Fanny offers an example of border-hopping as her life criss-crossed the Tamar. Her parents were from north Devon where her father James had worked as a farm labourer and where Fanny came into the world at Holsworthy. Around 1851-53 the family made the trip across north Cornwall to Lesnewth when James presumably contracted to work on a farm in that parish.
On leaving home Fanny spent some time as an inn servant at the London Inn in Church Street, Launceston. She didn’t stay long, marrying Samuel Bickle, a farm labourer from nearby Werrington, in 1872. In 1881 the pair were living in that parish while the birthplaces of their children suggest they’d been there since their marriage. However, between 1884 and 1886 they moved down the Tamar to Harrowbarrow in Calstock parish, where Samuel got a job labouring in an arsenic works.
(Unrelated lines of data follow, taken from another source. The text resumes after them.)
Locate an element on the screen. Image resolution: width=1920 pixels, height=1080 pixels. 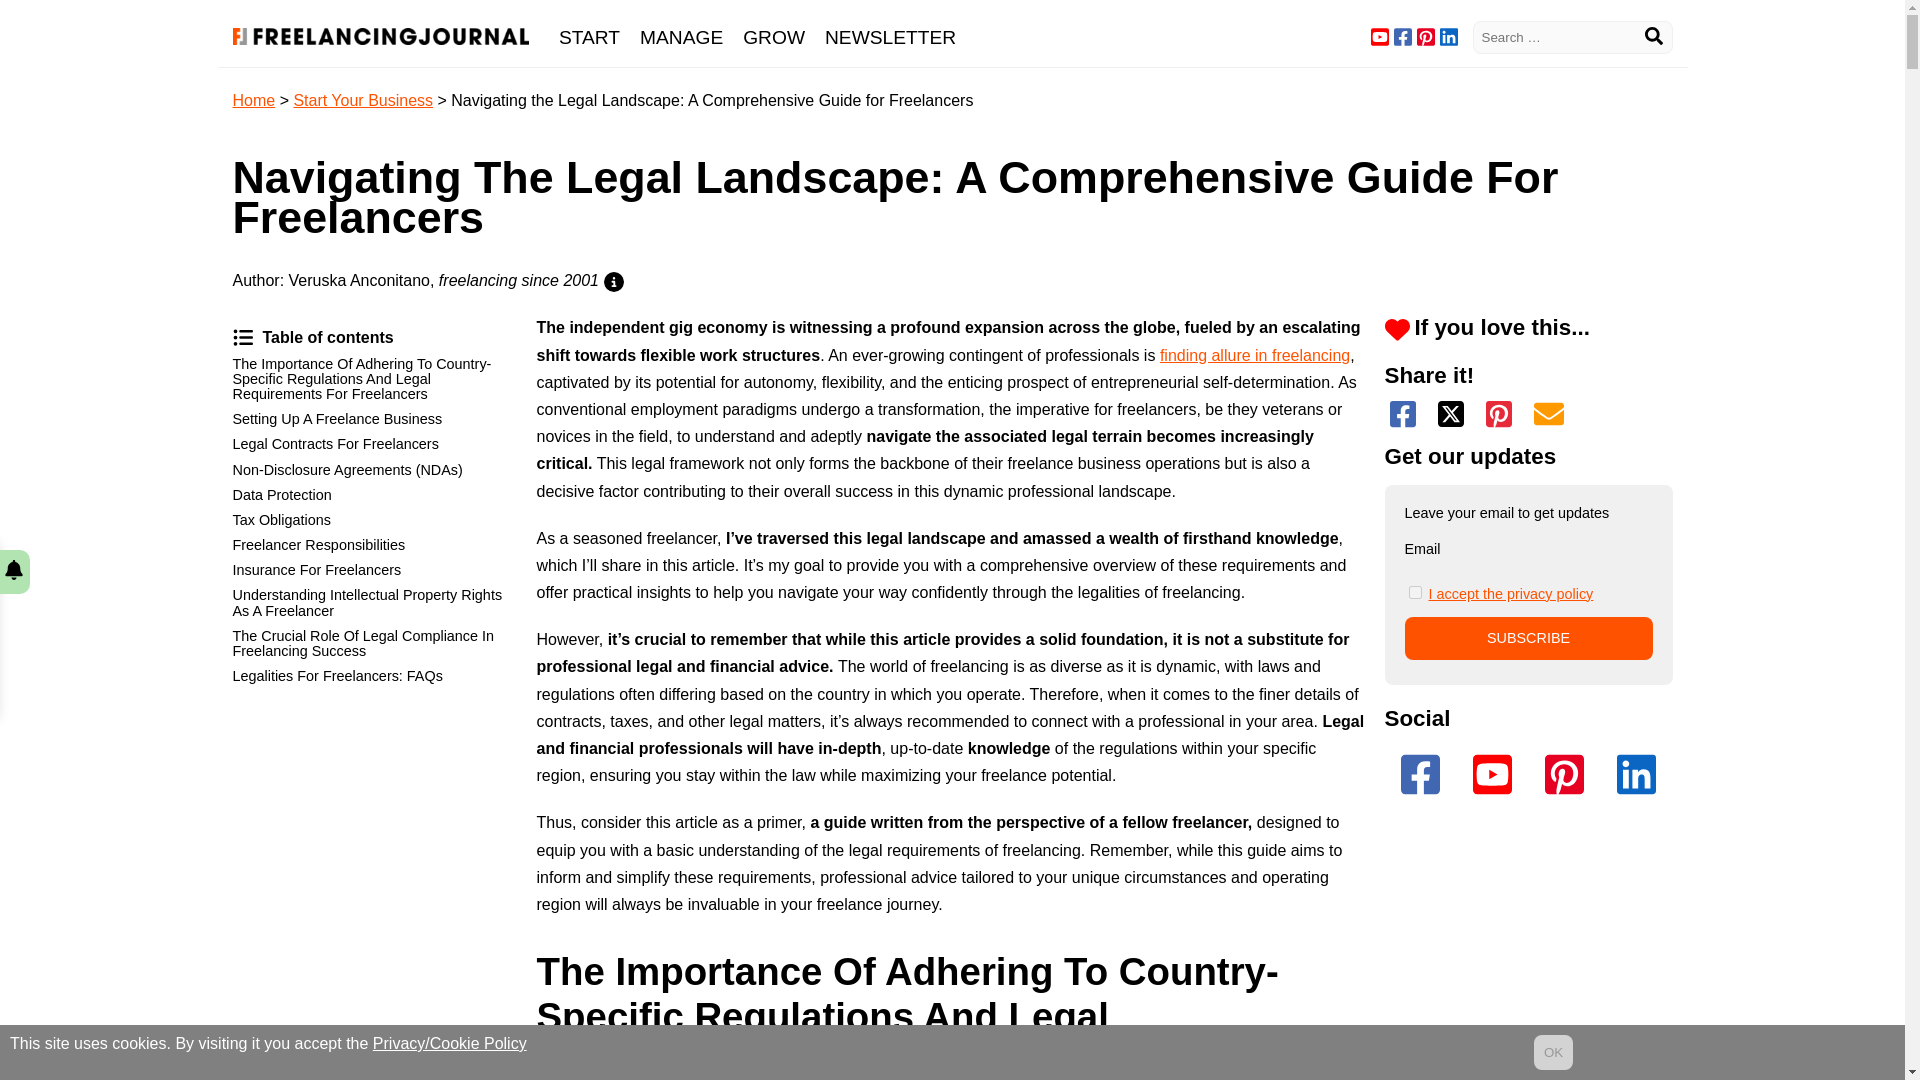
Freelancer Responsibilities is located at coordinates (376, 546).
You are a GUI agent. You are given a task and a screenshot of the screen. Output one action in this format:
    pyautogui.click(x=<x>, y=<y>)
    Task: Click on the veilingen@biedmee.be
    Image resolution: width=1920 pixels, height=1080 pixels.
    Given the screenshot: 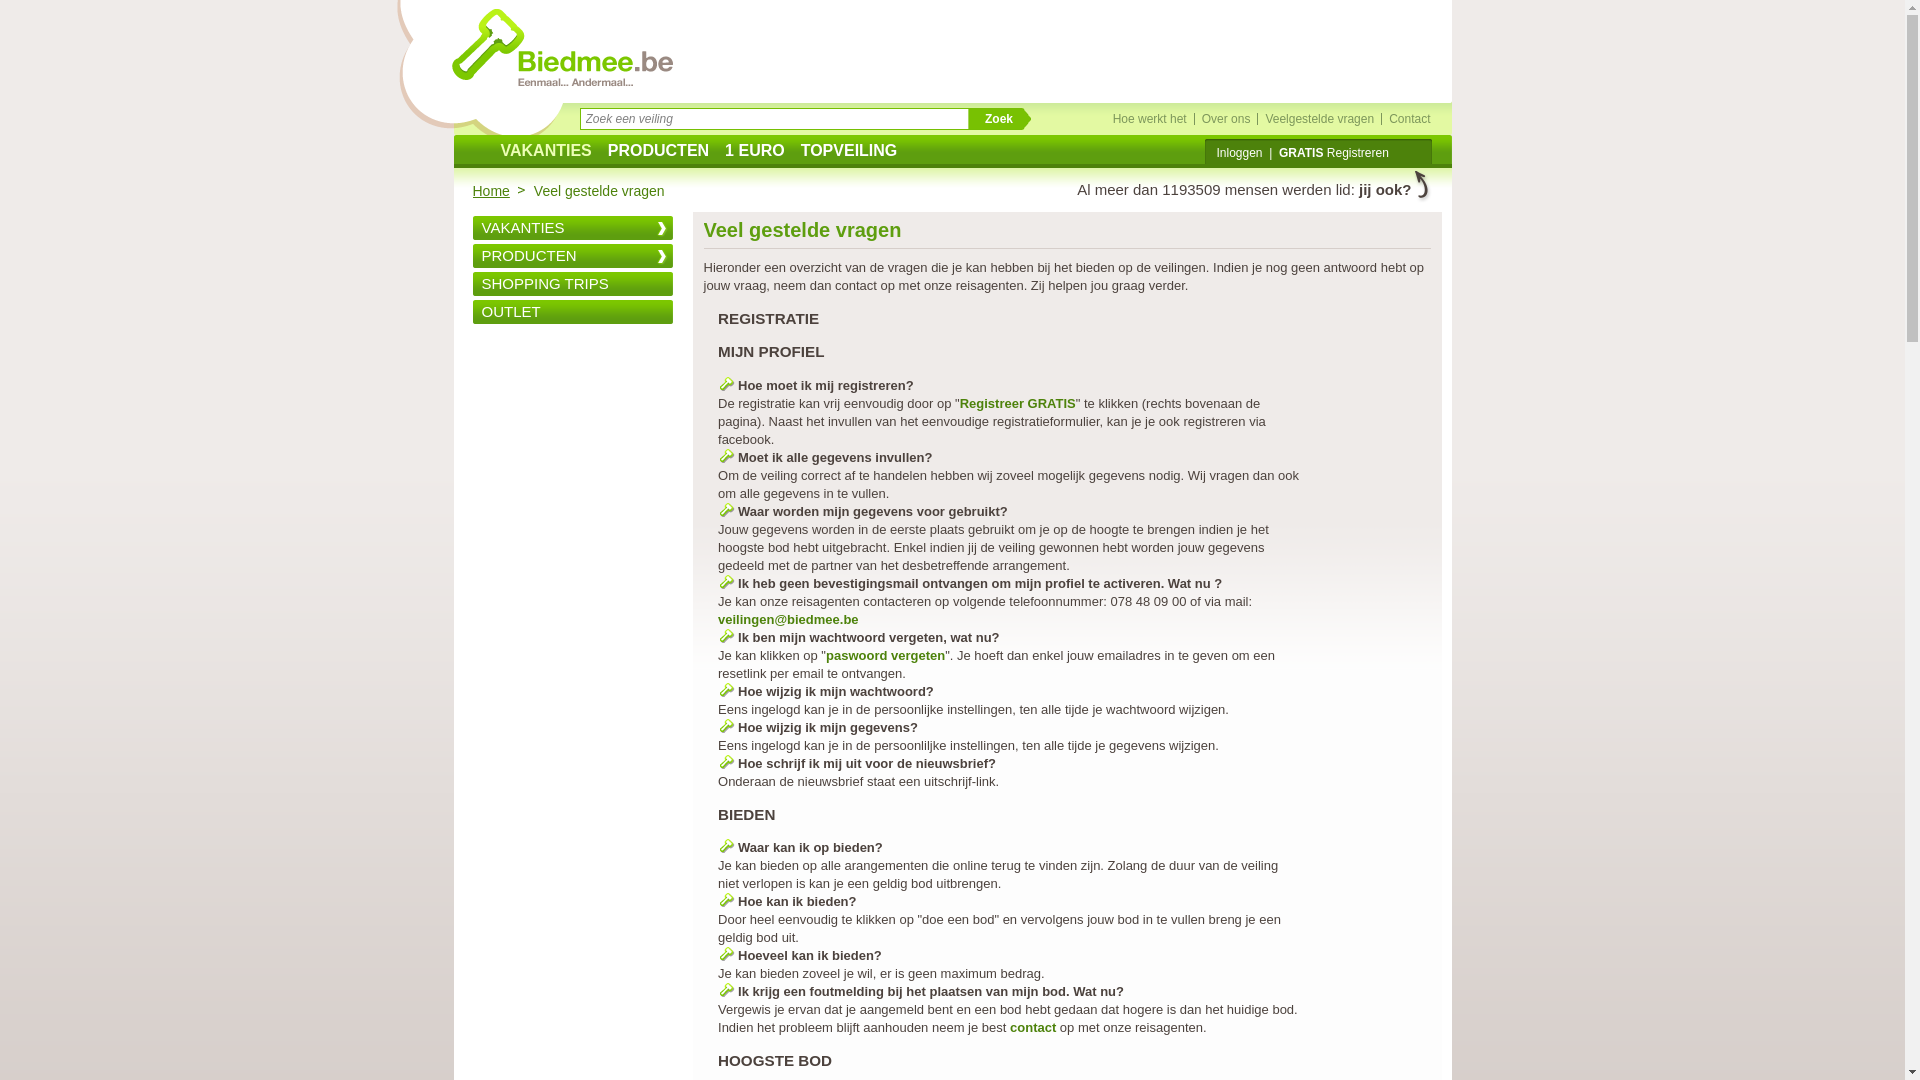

In 1891 the couple and their eight surviving children aged from two to 18 shared a three-roomed cottage. They had little choice but to get used to overcrowded conditions as things hardly improved after moving to Devonport by 1901, via Tideford in St Germans. In 1901, Fanny and Samuel, two children and a grand-daughter lived in a two-roomed apartment. Not only that but they still had room to take in a boarder, a 21 year old ‘general cart man’, probably a workmate of Samuel and his son who by this time were making a no doubt precarious living from carting goods from place to place.
By 1911 the family were back across the Tamar and living in Torpoint. The occupational description in 72 year old Samuel’s census entry originally read ‘labourer’. But that was crossed out and ‘old age pensioner’ written in its place. Samuel was one of the first recipients of Lloyd George’s new old age pension, a princely sum of five shillings a week for those aged over 70 who had an income of less than ten shillings a week and had not applied for poor relief during the previous year. Such overwhelming generosity!
(For comparison five shillings in 1911 equals £62 now. Income support in the UK is now £75 a week; the basic state pension is £138, or only about twice as generous as was Lloyd George.)